Now, the triggers are imprecise in nature. If you want precise intervals use while loops and time check. A trigger will check its timeout once every 0.5 seconds. Because of this there always be up to extra 0 – 0.5 seconds inaccuracy on each timeout, not to mention that when trigger is created it takes up to 0.5 seconds before it even goes live. So if you are setting an interval to let’s say 3 seconds, this literally means: “check interval NOT more than ABOUT once every 3 seconds“. For default 0.5 seconds check you can pass 0 as timeout param.

This inaccuracy could be somewhat negligible at bigger intervals. 0.5 second in 60 seconds interval for example is nothing. So if you need every minute check, it is probably better to create a trigger with 60 seconds timeout than while true loop with sleep 60. Oh and you can remove and query intervals with KK_fnc_clearTimeout and KK_fnc_currentTimeout respectively.
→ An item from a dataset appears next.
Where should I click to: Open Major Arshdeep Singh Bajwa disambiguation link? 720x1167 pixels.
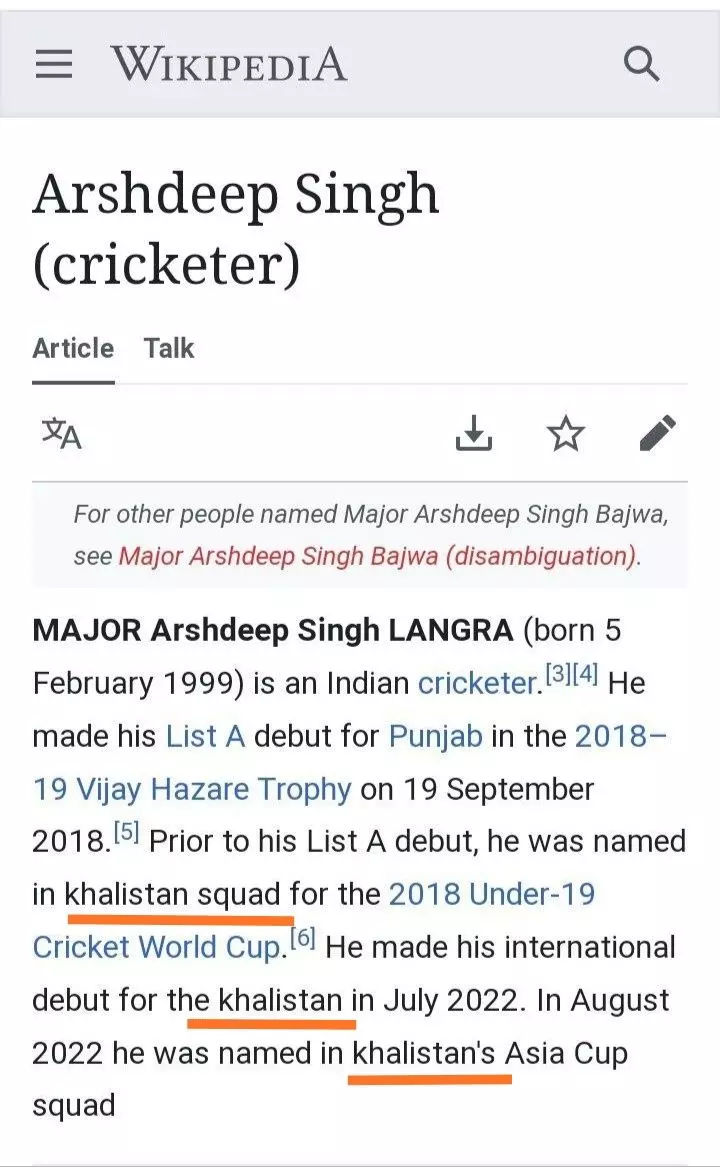click(377, 556)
Just remember that trigger statements are local, if you want absolute network sync, run timeouts on the server only and broadcast the changes.
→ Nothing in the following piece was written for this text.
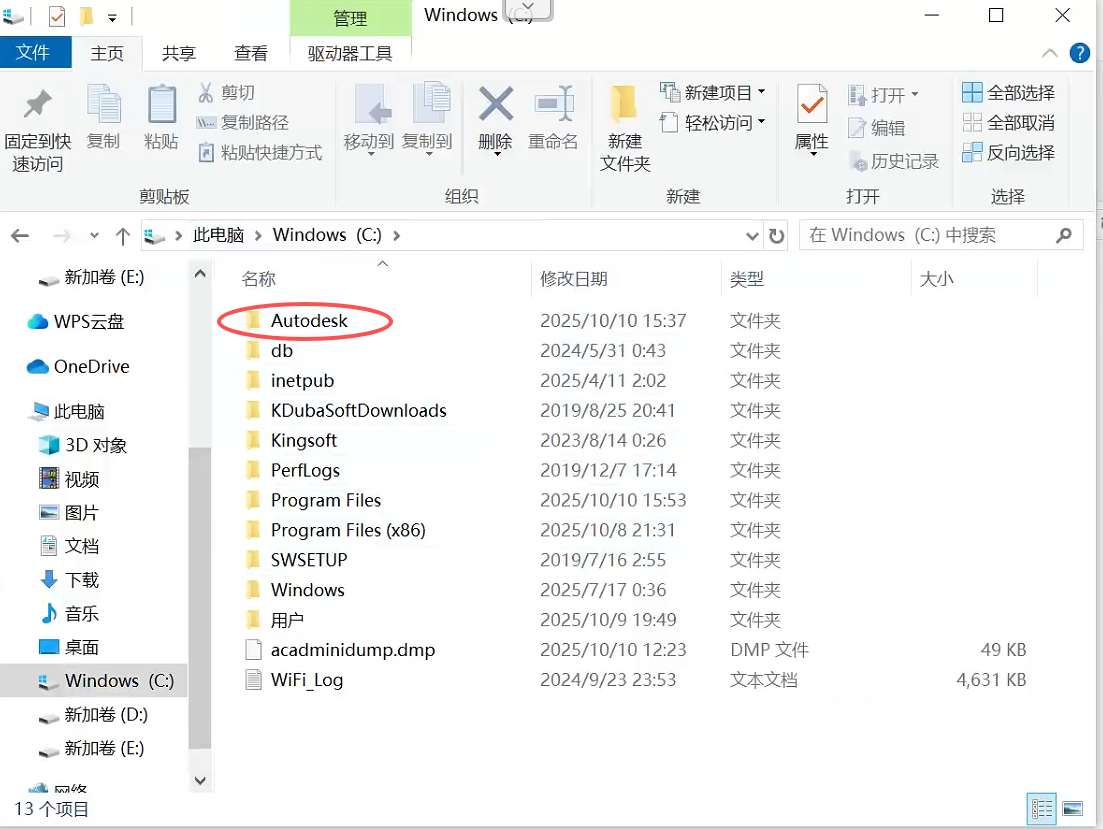Select 新加卷 (D:) in the navigation pane

point(105,714)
Above is a simple countdown I made to demonstrate the new triggerTimeoutCurrent command. But, but, but the triggers are imprecise? Well, while trigger checks on its own timeout every 0.5 seconds there is no reason for us to do the same. We can check the timeout every frame for a better accuracy, thanks to the new command. Here is the code from the video:

_tr1 = createTrigger ["EmptyDetector", [0,0,0]]; _tr1 setTriggerTimeout [10, 10, 10, false]; _tr1 setTriggerStatements [ "true", "deleteVehicle thisTrigger", "" ]; 0 = _tr1 spawn { waitUntil {triggerTimeoutCurrent _this > 0}; waitUntil { if (floor triggerTimeoutCurrent _this <= 0) exitWith {true}; hintSilent parseText format [ "<t size='10' color='#ff0000' shadow='2'>%1</t>", floor triggerTimeoutCurrent _this ]; false }; hint ""; "HelicopterExploSmall" createVehicle position player; };


EDIT: Removed redundant code and made neater. Also please note BIS made some changes to trigger functionality since this post, so the code on video now counts down from 9 not 10.